*Written task*. Copy word for word the lines of the listing that run from the line containing "pixels, height=500 pixels." through the line containing "The image size is (611, 551).", including both of those lines.

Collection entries
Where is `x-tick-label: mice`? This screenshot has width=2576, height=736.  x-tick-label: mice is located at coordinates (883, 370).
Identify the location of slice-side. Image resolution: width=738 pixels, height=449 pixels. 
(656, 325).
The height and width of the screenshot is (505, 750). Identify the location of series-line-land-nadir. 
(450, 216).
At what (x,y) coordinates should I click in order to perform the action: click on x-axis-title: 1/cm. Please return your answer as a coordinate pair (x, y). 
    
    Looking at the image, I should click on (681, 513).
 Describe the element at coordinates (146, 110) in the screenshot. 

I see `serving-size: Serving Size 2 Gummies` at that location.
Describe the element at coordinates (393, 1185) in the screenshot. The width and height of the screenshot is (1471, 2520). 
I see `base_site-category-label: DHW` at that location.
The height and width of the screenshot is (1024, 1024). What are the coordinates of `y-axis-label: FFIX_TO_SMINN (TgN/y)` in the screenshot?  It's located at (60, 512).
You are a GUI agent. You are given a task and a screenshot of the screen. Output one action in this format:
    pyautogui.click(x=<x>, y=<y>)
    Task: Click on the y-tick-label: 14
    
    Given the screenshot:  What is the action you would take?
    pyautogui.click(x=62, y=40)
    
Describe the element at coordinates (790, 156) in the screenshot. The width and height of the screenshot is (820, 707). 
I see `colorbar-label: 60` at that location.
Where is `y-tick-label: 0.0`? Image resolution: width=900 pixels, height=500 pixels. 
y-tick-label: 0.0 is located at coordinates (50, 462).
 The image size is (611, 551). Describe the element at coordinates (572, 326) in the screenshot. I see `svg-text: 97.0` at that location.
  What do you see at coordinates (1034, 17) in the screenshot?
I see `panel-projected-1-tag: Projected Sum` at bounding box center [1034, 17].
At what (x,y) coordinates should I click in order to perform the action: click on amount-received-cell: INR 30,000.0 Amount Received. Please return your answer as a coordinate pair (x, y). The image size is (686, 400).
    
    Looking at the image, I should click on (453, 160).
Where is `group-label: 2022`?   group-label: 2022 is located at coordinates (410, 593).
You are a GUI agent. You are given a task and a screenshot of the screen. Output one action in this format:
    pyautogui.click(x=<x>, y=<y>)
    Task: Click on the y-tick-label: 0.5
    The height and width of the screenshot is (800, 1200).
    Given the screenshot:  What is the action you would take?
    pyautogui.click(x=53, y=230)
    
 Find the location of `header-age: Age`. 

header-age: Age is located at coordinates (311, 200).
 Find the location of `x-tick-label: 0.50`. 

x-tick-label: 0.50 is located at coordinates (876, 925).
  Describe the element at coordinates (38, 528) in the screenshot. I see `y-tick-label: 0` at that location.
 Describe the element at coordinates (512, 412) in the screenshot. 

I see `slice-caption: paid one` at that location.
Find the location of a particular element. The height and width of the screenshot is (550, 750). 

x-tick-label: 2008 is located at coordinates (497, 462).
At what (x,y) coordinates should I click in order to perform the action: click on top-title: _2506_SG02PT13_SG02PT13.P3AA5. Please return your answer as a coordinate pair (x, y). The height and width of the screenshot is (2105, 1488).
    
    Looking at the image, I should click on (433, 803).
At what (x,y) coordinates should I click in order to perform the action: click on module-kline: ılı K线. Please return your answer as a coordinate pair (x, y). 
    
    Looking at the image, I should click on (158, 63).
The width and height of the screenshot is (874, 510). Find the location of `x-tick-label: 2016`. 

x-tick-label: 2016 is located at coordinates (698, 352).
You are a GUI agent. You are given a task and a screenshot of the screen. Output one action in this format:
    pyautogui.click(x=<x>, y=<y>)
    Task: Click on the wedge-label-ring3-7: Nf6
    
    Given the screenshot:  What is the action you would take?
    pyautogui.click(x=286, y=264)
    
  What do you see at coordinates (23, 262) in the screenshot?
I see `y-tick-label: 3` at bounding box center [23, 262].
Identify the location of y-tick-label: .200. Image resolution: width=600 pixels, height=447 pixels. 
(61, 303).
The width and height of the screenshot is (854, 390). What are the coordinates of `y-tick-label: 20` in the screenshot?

*Answer box*.
Where is `y-tick-label: 0.0`? Image resolution: width=900 pixels, height=500 pixels. 
y-tick-label: 0.0 is located at coordinates (50, 462).
 The image size is (611, 551). Describe the element at coordinates (572, 326) in the screenshot. I see `svg-text: 97.0` at that location.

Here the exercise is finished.